Temporal-processing deficit may also affect a listener’s ability to combine signals from the two ears to maximize perception. When sound emanates from any point other than directly in front of the listener (0° azimuth), the signal travels an unequal distance to each ear. This gives rise to subtle (<1 ms) inter-aural time differences (ITDs). Furthermore, the head acts as a barrier when the sound source is not directly in front which results in inter-aural level differences (ILDs) of approximately 5–15 dB. These timing and intensity differences are initially processed in the lower brainstem where neural impulses originating in the left and right auditory nerves meet at the superior olivary complex (SOC) and are converted to location (and movement) information (Reidel and Kollmeier, 2002) before being relayed to higher centres in the auditory pathway (Spitzer and Semple, 1993, Riedel and Kollmeier, 2002, Warren et al., 2002, Kuwada et al., 2006). As a result, listeners with normal hearing may perceive a three-dimensional listening environment and be able to accurately judge the direction of sound sources. This capacity has obvious benefits alerting the listener to possible information sources and environmental dangers. In addition, sound localization cues may also be used to improve perception in background noise when a target signal (such as speech) and competing noise arise from different directions. That is, acoustic sequences from different locations may be parsed into separate “streams” and a target stream may be selectively attended as a separate entity within a complex signal (Micheyl et al., 2007, Cameron and Dillon, 2008).

Auditory neuropathy disrupts the neural representation of sound and may therefore impair processes contingent upon inter-aural comparison.
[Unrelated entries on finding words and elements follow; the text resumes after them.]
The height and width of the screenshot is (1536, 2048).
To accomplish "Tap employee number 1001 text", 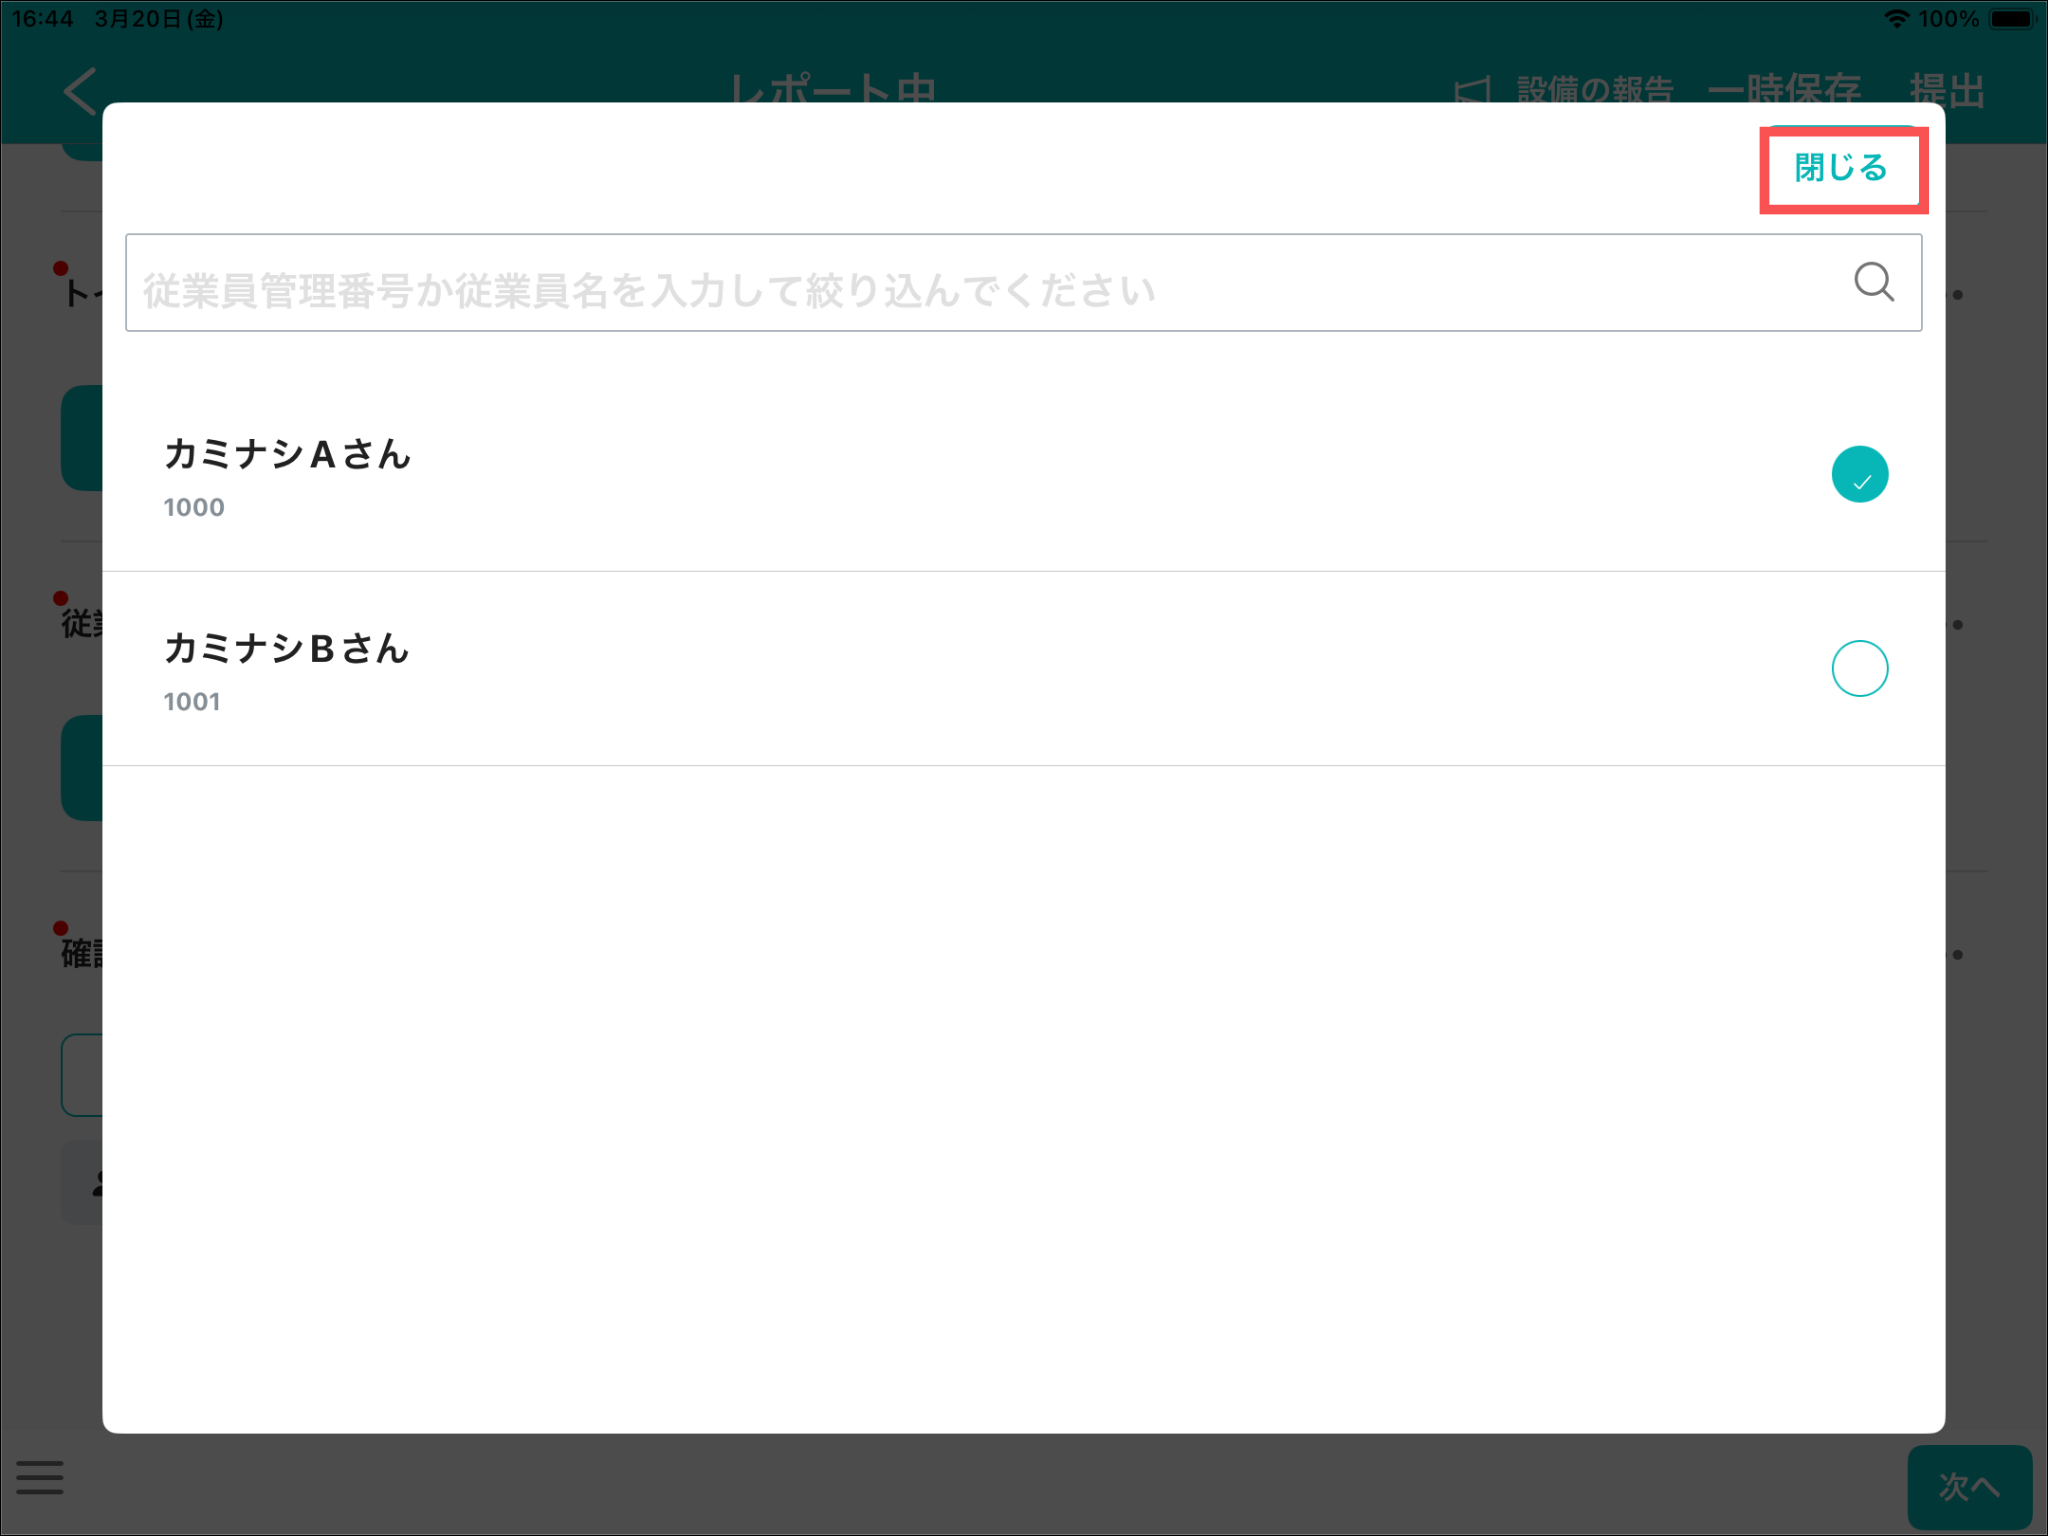I will click(x=192, y=702).
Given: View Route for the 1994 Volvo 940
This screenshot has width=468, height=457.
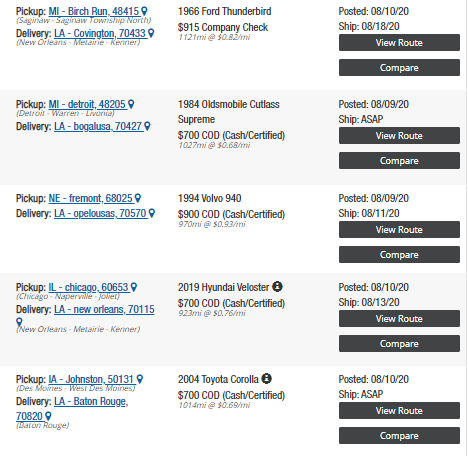Looking at the screenshot, I should (399, 230).
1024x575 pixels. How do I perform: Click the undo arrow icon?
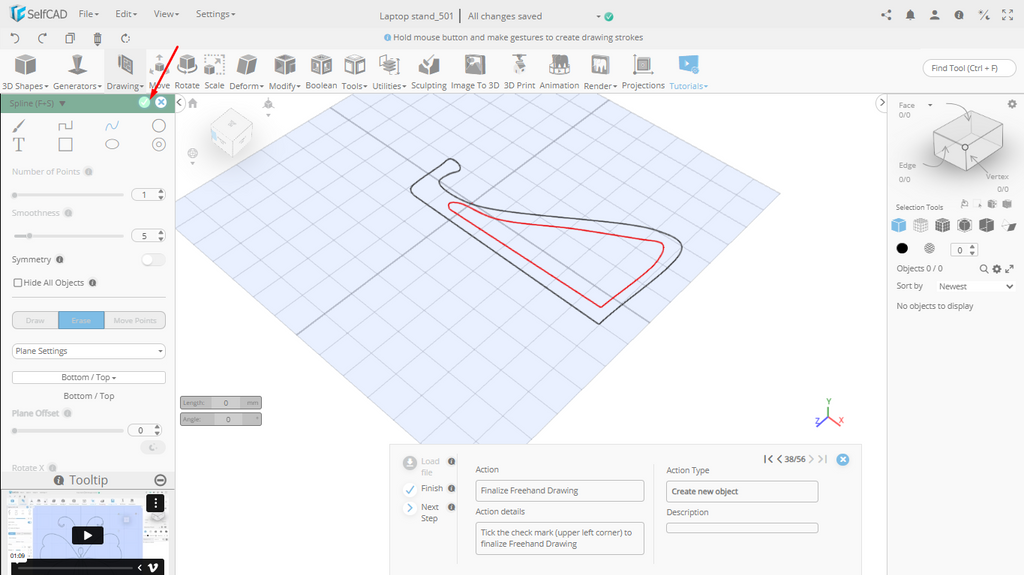15,38
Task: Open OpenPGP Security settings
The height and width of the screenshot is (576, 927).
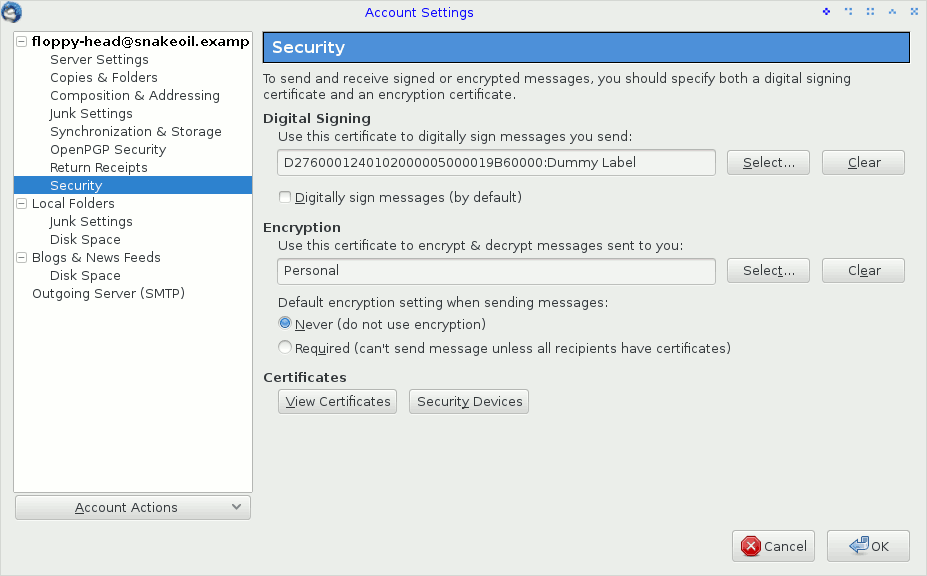Action: point(106,149)
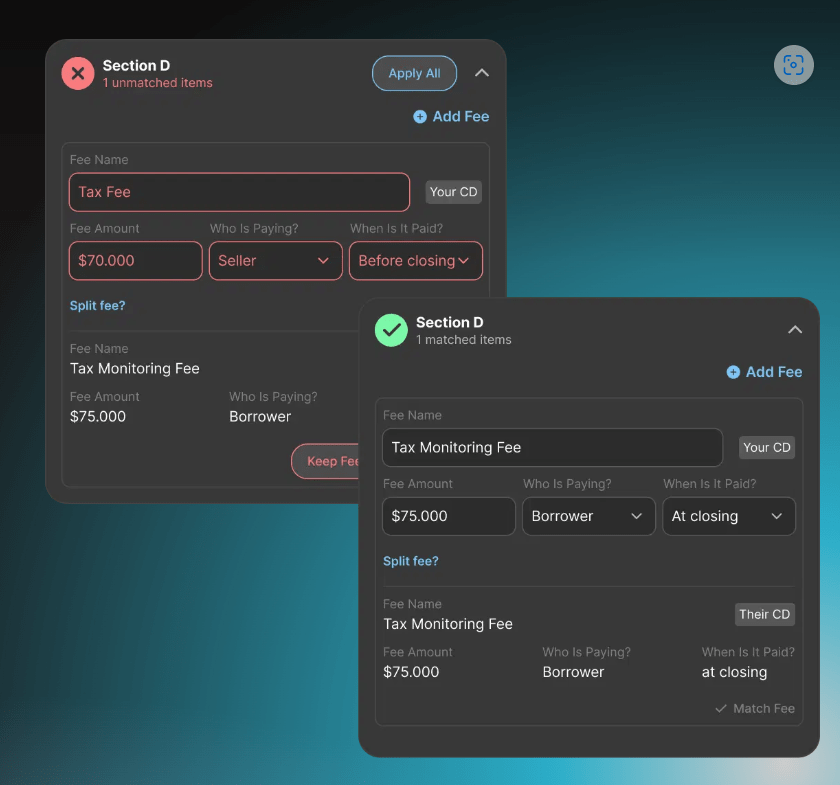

Binaural auditory processing has not been explored in detail for listeners with AN, but preliminary evidence suggests that spatial perception is disrupted. Zeng et al. (2005) measured sound localization ability in three affected subjects using a range of binaural stimuli and found that while localization based upon inter-aural level differences was unimpaired, the AN listeners showed little or no ability to use inter-aural timing cues to judge sound direction.

This study had three main aims: (1) to investigate binaural auditory-processing deficits in individuals with axonal and demyelinating auditory neuropathy; (2) to evaluate the relationship between degree of auditory-processing deficit and overall clinical severity in patients with neurodegenerative disease; (3) to track binaural processing changes over time in affected individuals.